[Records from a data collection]
[Start of section]

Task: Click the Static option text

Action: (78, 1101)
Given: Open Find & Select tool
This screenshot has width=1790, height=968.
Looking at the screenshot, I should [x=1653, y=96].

[End of section]

### [Brief]
Set down exactly the line that holds "Given: Open Find & Select tool" and all lines after it to the end of the data.

### [Reply]
Given: Open Find & Select tool
This screenshot has width=1790, height=968.
Looking at the screenshot, I should [x=1653, y=96].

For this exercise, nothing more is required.